Finally you can distribute reports.  If you want, you can schedule a PDF file of a particular report to be distributed to the marketing group at 9:00 am every Monday.  Likewise, you can have the results dumped to CSV files for viewing in Excel.  Plus APIs in Splunk enable report access in third party analytics solutions.

Sounds like the solution is very flexible.  Tell me, how do you price Splunk?

We charge based on volume of data indexed per day.  Our pricing is tiered and starts at 500 Megabyte to 1 Gig, then 1 to 5 Gig, 5 Gig to 10 Gig, and so on.

At the low end, the cost of one use case is in the $5,000 to $10,000 range.  Of course, the biggest companies are paying more than $1 million a year.

Another advantage is your time-to-value is fairly quick with only a small investment.  Comparing to a traditional database provider, you could easily spend $1 million on software and another $4 million on services — and that might take you a year to deploy.  At Splunk, however, our revenue from services is basically negligible.

By the way, the Splunk engine scales all the way from desktop to enterprise.  The same product used to process only 500 Megabytes of data is the same at a customer processing 100 Terabytes a day with analytics capabilities on approximately 10 Petabytes of historical data.

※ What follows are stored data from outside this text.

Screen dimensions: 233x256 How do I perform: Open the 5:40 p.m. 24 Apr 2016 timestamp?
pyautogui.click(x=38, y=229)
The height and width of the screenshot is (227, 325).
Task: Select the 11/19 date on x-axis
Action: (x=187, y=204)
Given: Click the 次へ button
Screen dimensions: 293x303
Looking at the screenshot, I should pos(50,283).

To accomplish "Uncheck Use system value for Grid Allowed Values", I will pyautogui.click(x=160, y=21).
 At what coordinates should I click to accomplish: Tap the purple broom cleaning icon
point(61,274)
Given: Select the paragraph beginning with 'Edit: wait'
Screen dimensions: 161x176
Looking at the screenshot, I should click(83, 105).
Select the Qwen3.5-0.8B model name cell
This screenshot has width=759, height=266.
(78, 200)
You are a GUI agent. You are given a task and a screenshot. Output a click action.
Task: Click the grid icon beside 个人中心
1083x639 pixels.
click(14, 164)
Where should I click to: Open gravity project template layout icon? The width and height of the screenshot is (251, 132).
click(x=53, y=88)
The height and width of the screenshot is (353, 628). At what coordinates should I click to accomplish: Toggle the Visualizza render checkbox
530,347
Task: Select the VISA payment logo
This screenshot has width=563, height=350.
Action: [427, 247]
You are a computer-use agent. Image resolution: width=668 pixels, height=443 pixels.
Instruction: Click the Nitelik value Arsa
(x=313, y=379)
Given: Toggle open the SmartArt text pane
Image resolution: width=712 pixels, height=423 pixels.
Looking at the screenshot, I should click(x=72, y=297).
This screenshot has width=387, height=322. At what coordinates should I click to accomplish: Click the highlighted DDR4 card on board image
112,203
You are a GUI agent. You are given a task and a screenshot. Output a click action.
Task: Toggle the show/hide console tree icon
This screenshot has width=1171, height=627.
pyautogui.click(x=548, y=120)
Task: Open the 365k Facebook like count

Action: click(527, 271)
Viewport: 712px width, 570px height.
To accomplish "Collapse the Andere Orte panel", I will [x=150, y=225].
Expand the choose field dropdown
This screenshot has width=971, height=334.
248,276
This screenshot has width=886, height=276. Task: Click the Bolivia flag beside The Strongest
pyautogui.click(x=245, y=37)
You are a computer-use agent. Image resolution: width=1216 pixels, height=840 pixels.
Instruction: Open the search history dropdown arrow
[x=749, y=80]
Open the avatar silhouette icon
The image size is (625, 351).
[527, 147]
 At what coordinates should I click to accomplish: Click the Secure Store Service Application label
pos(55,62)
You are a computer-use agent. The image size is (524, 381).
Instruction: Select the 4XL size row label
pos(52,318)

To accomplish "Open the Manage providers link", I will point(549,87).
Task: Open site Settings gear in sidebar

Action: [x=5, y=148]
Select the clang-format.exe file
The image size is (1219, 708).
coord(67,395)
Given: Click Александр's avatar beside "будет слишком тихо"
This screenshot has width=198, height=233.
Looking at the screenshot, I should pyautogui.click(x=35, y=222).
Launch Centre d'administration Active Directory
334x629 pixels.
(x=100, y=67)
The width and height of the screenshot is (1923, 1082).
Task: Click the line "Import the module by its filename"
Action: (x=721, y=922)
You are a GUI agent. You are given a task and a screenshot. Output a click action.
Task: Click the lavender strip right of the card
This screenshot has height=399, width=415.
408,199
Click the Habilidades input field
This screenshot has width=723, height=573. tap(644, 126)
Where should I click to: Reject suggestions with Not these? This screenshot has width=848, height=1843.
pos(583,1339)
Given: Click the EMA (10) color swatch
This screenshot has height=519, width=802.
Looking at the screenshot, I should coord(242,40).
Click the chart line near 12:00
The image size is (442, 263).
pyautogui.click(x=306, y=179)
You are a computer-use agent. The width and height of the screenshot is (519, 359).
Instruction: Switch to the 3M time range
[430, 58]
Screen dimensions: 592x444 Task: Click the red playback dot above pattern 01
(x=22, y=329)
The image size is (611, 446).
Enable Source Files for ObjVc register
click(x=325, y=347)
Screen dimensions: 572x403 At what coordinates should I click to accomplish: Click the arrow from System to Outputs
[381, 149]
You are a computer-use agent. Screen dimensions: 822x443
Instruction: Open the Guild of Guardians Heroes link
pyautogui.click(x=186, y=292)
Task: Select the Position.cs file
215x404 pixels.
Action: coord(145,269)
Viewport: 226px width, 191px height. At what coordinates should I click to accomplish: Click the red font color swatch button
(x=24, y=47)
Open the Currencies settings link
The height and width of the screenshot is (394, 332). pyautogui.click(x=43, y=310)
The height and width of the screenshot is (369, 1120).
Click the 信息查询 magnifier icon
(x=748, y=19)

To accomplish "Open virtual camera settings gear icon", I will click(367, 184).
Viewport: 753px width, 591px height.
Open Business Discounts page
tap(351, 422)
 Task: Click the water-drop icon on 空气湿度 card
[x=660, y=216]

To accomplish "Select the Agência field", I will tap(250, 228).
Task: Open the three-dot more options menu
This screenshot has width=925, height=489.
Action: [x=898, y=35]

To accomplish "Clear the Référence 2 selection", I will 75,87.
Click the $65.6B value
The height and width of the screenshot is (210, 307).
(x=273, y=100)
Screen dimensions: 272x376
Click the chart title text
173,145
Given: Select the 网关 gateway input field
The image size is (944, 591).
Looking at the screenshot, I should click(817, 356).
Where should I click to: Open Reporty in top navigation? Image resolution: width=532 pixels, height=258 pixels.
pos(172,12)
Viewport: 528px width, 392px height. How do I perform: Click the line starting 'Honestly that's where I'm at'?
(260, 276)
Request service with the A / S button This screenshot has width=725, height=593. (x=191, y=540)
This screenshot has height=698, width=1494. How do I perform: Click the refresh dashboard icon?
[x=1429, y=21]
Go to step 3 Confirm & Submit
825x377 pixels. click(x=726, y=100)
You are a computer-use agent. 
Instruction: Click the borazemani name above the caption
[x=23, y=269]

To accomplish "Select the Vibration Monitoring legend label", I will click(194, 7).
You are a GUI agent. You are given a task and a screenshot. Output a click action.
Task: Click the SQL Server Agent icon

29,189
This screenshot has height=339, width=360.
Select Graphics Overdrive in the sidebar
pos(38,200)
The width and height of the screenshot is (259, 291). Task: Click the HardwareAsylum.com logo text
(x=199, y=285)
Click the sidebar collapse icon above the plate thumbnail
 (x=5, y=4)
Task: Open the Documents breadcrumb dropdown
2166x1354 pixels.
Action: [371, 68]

How quickly can users get up to speed on the product?

What gets people started with Splunk is downloading the product freely off our website and trying it out in their area of interest.

We have a one-hour tutorial and in that time you can learn how to index the files.

There’s a straightforward way through APIs to use SQL commands, but you don‘t need to know SQL.  The vast majority of users employ our Splunk Processing Language (SPL) that features over 100 statistical commands.

Using SPL, the user can extract particular fields and even utilize some predictive features in the language.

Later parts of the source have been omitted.